Publishing with `rcl_publish()` takes 10ms

[anaelle-sw]

Hello! Our use case requires us to control the execution frequency of an application running on a Teensy board. But it seems that publishing on topics takes way more time than I was expecting it to.

Setup

• Computer: ROS2 Foxy / Ubuntu 20.04
• Board: Teensy 3.1 / Arduino IDE 1.8.13 / Teensyduino 1.53 Board is connected to computer via USB cable.

Steps to reproduce

In my own code, my node publishes a std_msgs__msg__Range message. I measured:

• the time before the function rcl_publish() with function micros(),
• the time just after rcl_publish() with function micros() and publish the difference of these. I measured a "publication duration" between 7ms and 11ms.

(This code is quite long and messy for now, so I won't copy it here. But if you would like to have a look on it, I will make a "lighter/clearer" version of it, in order to post it here. Just let me know.)

I was able to reproduce this issue with your publisher example, which is a std_msgs__msg__Int32 publisher type:

#include <micro_ros_arduino.h>

#include <stdio.h>
#include <rcl/rcl.h>
#include <rcl/error_handling.h>
#include <rclc/rclc.h>
#include <rclc/executor.h>

#include <std_msgs/msg/int32.h>
#include <std_msgs/msg/float32.h>

rcl_publisher_t publisher;
std_msgs__msg__Int32 msg;
rclc_executor_t executor;
rclc_support_t support;
rcl_allocator_t allocator;
rcl_node_t node;
rcl_timer_t timer;

// Publication duration measurement variables:
rcl_publisher_t pub_latency;
unsigned long time_before_pub=0;
unsigned long time_after_pub=0;
std_msgs__msg__Float32 pub_duration;

void timer_callback(rcl_timer_t * timer, int64_t last_call_time)
{  
  RCLC_UNUSED(last_call_time);
  if (timer != NULL) {

    time_before_pub = micros();

    rcl_publish(&publisher, &msg, NULL);

    // Publication duration measurement:
    time_after_pub = micros();
    pub_duration.data = (time_after_pub - time_before_pub);
    rcl_publish(&pub_latency, &pub_duration, NULL);

    msg.data++;
  }
}

void setup() {

  delay(2000);

  allocator = rcl_get_default_allocator();

  //create init_options
  rclc_support_init(&support, 0, NULL, &allocator);

  // create node
  node = rcl_get_zero_initialized_node();
  rclc_node_init_default(&node, "micro_ros_arduino_node", "", &support);

  // create publisher
  rclc_publisher_init_default(
    &publisher,
    &node,
    ROSIDL_GET_MSG_TYPE_SUPPORT(std_msgs, msg, Int32),
    "micro_ros_arduino_node_publisher");

  // Publication duration measurement publisher init:
  rclc_publisher_init_default(
    &pub_latency,
    &node,
    ROSIDL_GET_MSG_TYPE_SUPPORT(std_msgs, msg, Float32),
    "pub_duration");

  // create timer,
  timer = rcl_get_zero_initialized_timer();
  const unsigned int timer_timeout = 100;
  rclc_timer_init_default(
    &timer,
    &support,
    RCL_MS_TO_NS(timer_timeout),
    timer_callback);

  // create executor
  executor = rclc_executor_get_zero_initialized_executor();
  rclc_executor_init(&executor, &support.context, 1, &allocator);

  unsigned int rcl_wait_timeout = 1;   // in ms
  rclc_executor_set_timeout(&executor, RCL_MS_TO_NS(rcl_wait_timeout));
  rclc_executor_add_timer(&executor, &timer);

  msg.data = 0;
}

void loop() {
  rclc_executor_spin_some(&executor, RCL_MS_TO_NS(100));
}

This code is uploaded to my Teensy board. I run a micro-ROS agent: ros2 run micro_ros_agent micro_ros_agent serial --dev /dev/teensy And I check out the duration topic: ros2 topic echo /pub_duration With this .ino code, I measure a duration between 8ms and 13ms.

> [DATA SHOWN]
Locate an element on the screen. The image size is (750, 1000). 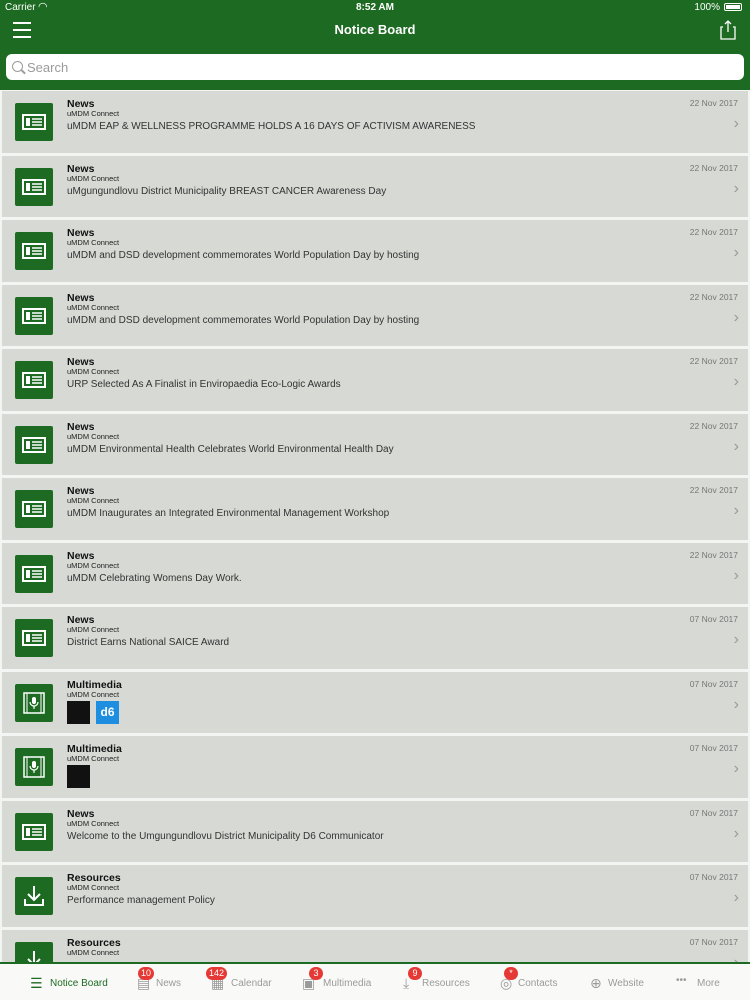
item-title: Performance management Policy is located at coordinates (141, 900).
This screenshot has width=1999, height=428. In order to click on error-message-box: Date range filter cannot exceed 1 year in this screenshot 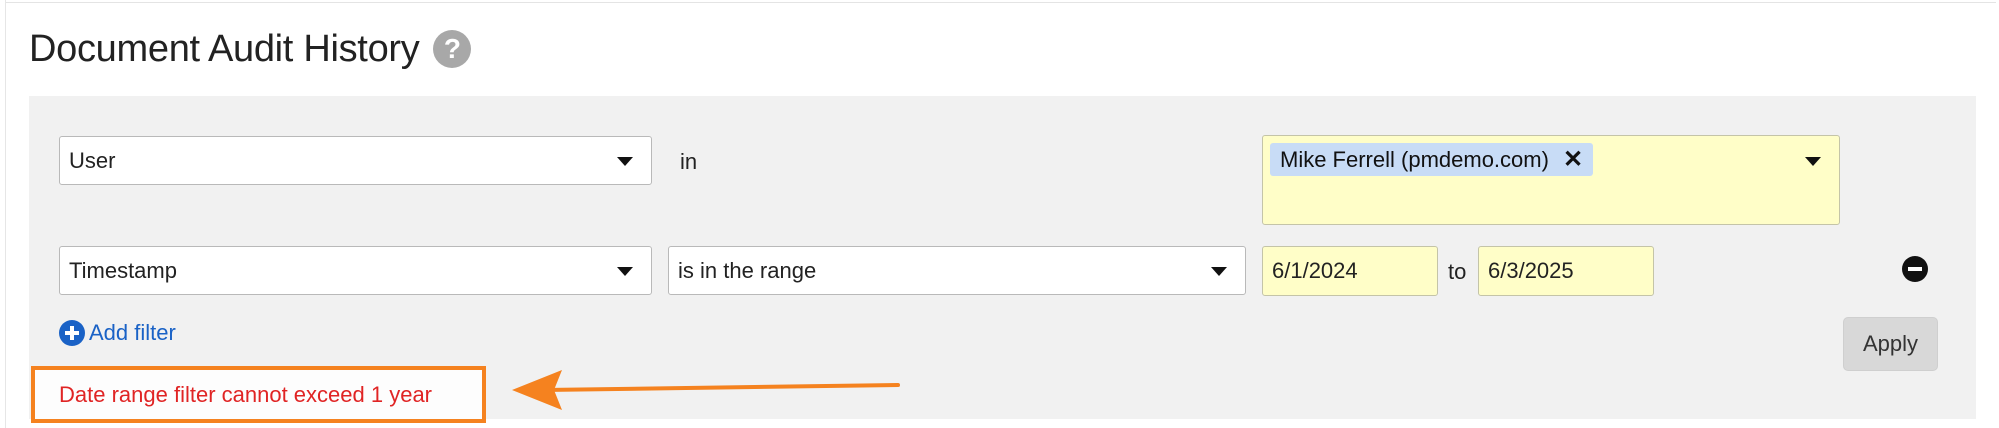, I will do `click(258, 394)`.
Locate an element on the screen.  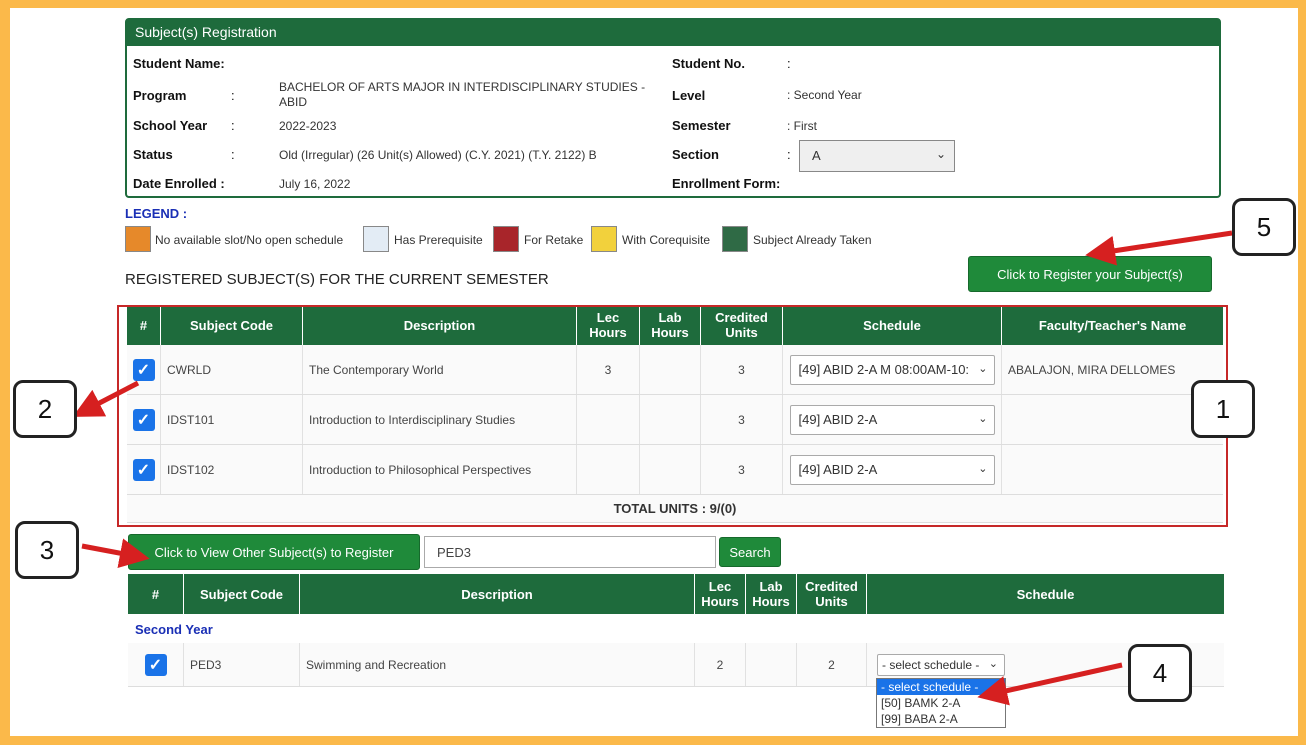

> [PARTS OF THE EXERCISE]
1) List every header file that the code in the forum post about slow rcl_publish() calls brings in with #include.
2) Carry on the forum post about rcl_publish() taking 10ms on a Teensy board, beginning right after its final sentence.

> [ANSWERS GIVEN]
1)
micro_ros_arduino.h
stdio.h
rcl/rcl.h
rcl/error_handling.h
rclc/rclc.h
rclc/executor.h
std_msgs/msg/int32.h
std_msgs/msg/float32.h

2)
Questions

First question (which may be naïve): is this an expected behavior? If so, it might be a real problem for us, since we absolutely need to control our loop rate. With only two rcl_publish() per loop in our own code, the actual loop rate is twice inferior to our target rate (ideally 50Hz). If this is inherently due to the rcl_publish() function, is there another and "faster" way to advertise topics using micro-ros-arduino?

Maybe this is linked to the micro-ROS agent I am running. Do you think this could be the case? How can I check this?

I was able to measure time only with Arduino functions (as micros()). May be there is a more reliable way to do so. For instance I tried functions in time.h, as clock_gettime(), but it failed (clock_gettime() was not successfully declared when including time.h).

I also tried to reduce the executor timeout, but results are the same.

Thanks for helping

[pablogs9]

Hello @anaelle-sw, I have reproduced your test and I also have results between 8 ms and 13 ms using the rclc_publisher_init_default.

If I change to rclc_publisher_init_best_effort in my machine it dramatically decreases to (a really constant) 42 us.

Let me explain this: when you create a publisher with the default QoS you are creating a reliable ROS2-DDS publisher and also you are telling the micro-ROS middleware (XRCE) that it should talk reliably with the micro-ROS Agent for this publisher.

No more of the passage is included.